/---
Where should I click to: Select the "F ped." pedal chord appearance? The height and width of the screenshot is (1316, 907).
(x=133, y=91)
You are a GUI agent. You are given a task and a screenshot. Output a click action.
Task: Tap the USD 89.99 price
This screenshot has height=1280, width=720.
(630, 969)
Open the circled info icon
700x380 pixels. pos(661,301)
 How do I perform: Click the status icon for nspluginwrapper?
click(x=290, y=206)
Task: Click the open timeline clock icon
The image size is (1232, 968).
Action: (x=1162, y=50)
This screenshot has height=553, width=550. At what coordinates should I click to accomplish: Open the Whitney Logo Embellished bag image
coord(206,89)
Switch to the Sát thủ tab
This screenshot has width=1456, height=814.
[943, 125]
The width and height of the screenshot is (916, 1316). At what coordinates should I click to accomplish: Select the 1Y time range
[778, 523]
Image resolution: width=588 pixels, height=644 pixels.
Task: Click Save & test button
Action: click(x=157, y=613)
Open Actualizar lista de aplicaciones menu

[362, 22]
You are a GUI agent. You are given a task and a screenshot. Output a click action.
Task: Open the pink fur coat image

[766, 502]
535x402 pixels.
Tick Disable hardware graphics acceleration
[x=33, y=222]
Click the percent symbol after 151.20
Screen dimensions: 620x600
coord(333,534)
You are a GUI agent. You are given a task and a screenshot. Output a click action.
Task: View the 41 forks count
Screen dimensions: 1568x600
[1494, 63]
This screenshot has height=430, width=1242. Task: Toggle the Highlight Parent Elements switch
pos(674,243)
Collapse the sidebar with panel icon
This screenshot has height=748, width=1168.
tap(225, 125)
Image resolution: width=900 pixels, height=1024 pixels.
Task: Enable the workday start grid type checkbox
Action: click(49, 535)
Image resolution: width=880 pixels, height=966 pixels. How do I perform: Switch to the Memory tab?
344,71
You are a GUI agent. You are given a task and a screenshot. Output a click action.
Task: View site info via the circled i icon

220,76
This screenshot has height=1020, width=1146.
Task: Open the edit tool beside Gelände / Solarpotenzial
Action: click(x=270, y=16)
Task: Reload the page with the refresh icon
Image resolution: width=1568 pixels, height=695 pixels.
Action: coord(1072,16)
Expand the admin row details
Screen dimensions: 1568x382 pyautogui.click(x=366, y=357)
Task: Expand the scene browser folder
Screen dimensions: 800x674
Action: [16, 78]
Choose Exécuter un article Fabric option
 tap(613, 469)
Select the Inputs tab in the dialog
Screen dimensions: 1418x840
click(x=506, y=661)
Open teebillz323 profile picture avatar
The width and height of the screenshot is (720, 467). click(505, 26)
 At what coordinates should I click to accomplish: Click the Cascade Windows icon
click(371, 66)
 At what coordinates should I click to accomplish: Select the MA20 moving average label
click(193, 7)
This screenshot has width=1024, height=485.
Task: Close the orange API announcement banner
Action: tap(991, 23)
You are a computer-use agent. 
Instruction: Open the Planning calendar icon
\---
Try it:
Give the material above again, word for word.

Response below:
Where should I click to: Select the "F ped." pedal chord appearance? The height and width of the screenshot is (1316, 907).
(x=133, y=91)
You are a GUI agent. You are given a task and a screenshot. Output a click action.
Task: Tap the USD 89.99 price
This screenshot has height=1280, width=720.
(630, 969)
Open the circled info icon
700x380 pixels. pos(661,301)
 How do I perform: Click the status icon for nspluginwrapper?
click(x=290, y=206)
Task: Click the open timeline clock icon
The image size is (1232, 968).
Action: (x=1162, y=50)
This screenshot has height=553, width=550. At what coordinates should I click to accomplish: Open the Whitney Logo Embellished bag image
coord(206,89)
Switch to the Sát thủ tab
This screenshot has width=1456, height=814.
[943, 125]
The width and height of the screenshot is (916, 1316). At what coordinates should I click to accomplish: Select the 1Y time range
[778, 523]
Image resolution: width=588 pixels, height=644 pixels.
Task: Click Save & test button
Action: click(x=157, y=613)
Open Actualizar lista de aplicaciones menu

[362, 22]
You are a GUI agent. You are given a task and a screenshot. Output a click action.
Task: Open the pink fur coat image

[766, 502]
535x402 pixels.
Tick Disable hardware graphics acceleration
[x=33, y=222]
Click the percent symbol after 151.20
Screen dimensions: 620x600
coord(333,534)
You are a GUI agent. You are given a task and a screenshot. Output a click action.
Task: View the 41 forks count
Screen dimensions: 1568x600
[1494, 63]
This screenshot has height=430, width=1242. Task: Toggle the Highlight Parent Elements switch
pos(674,243)
Collapse the sidebar with panel icon
This screenshot has height=748, width=1168.
tap(225, 125)
Image resolution: width=900 pixels, height=1024 pixels.
Task: Enable the workday start grid type checkbox
Action: click(49, 535)
Image resolution: width=880 pixels, height=966 pixels. How do I perform: Switch to the Memory tab?
344,71
You are a GUI agent. You are given a task and a screenshot. Output a click action.
Task: View site info via the circled i icon

220,76
This screenshot has height=1020, width=1146.
Task: Open the edit tool beside Gelände / Solarpotenzial
Action: click(x=270, y=16)
Task: Reload the page with the refresh icon
Image resolution: width=1568 pixels, height=695 pixels.
Action: coord(1072,16)
Expand the admin row details
Screen dimensions: 1568x382 pyautogui.click(x=366, y=357)
Task: Expand the scene browser folder
Screen dimensions: 800x674
Action: [16, 78]
Choose Exécuter un article Fabric option
 tap(613, 469)
Select the Inputs tab in the dialog
Screen dimensions: 1418x840
click(x=506, y=661)
Open teebillz323 profile picture avatar
The width and height of the screenshot is (720, 467). click(505, 26)
 At what coordinates should I click to accomplish: Click the Cascade Windows icon
click(371, 66)
 At what coordinates should I click to accomplish: Select the MA20 moving average label
click(193, 7)
This screenshot has width=1024, height=485.
Task: Close the orange API announcement banner
Action: tap(991, 23)
You are a computer-use agent. 
Instruction: Open the Planning calendar icon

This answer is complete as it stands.